PROMPT - Take the listing below and output it exactly, with no images.

GIVEN INFORMATION -

------

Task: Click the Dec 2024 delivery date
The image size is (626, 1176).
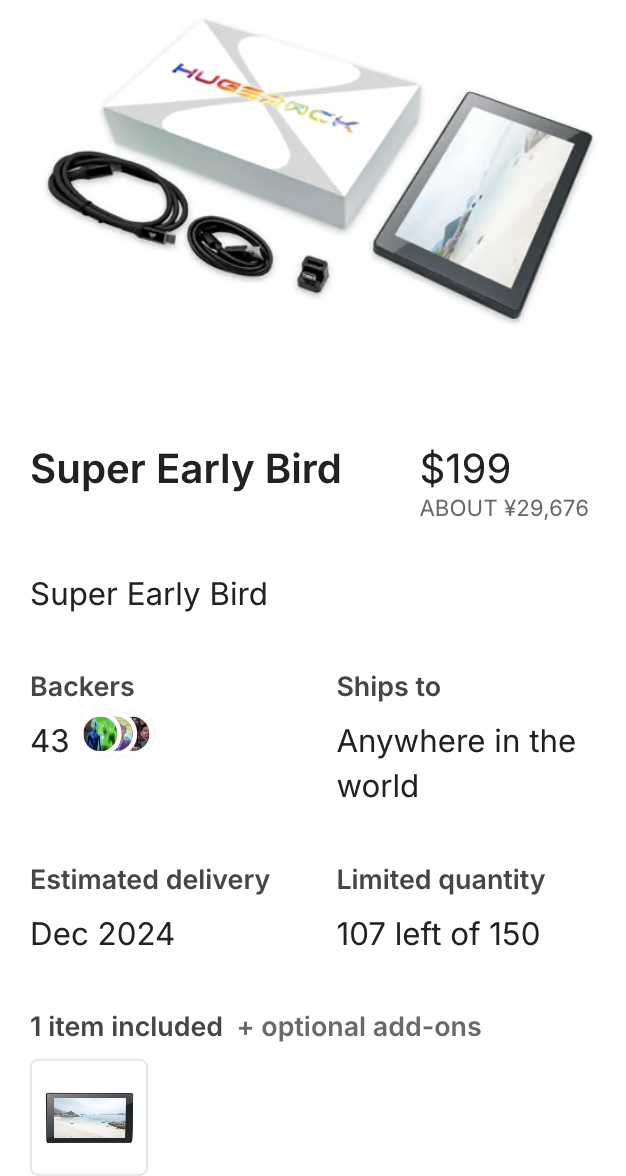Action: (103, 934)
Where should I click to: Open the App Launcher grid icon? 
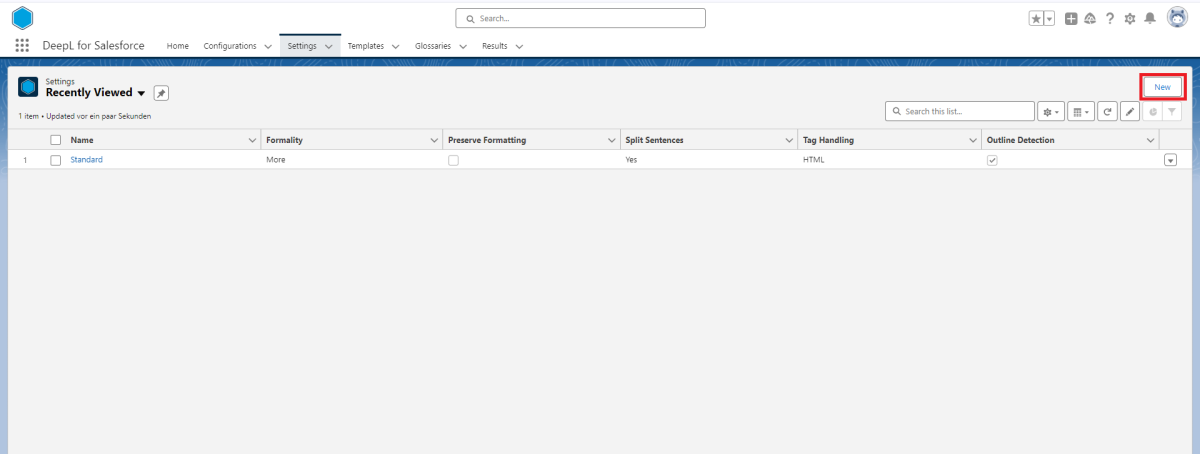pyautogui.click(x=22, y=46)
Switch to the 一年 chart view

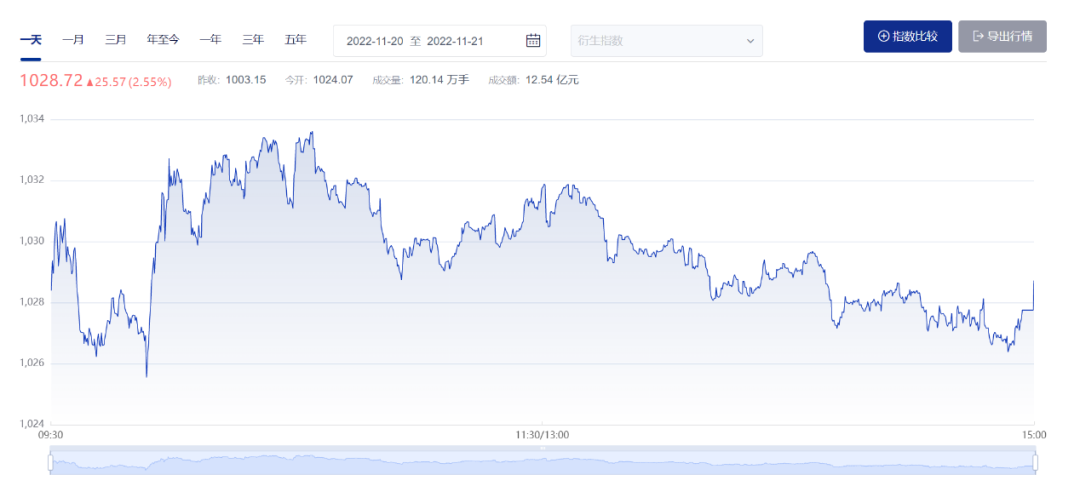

------

ANSWER SPACE -
Task: Click the Dec 2024 delivery date
The image size is (626, 1176).
Action: (103, 934)
Where should I click to: Open the App Launcher grid icon? 
pyautogui.click(x=22, y=46)
Switch to the 一年 chart view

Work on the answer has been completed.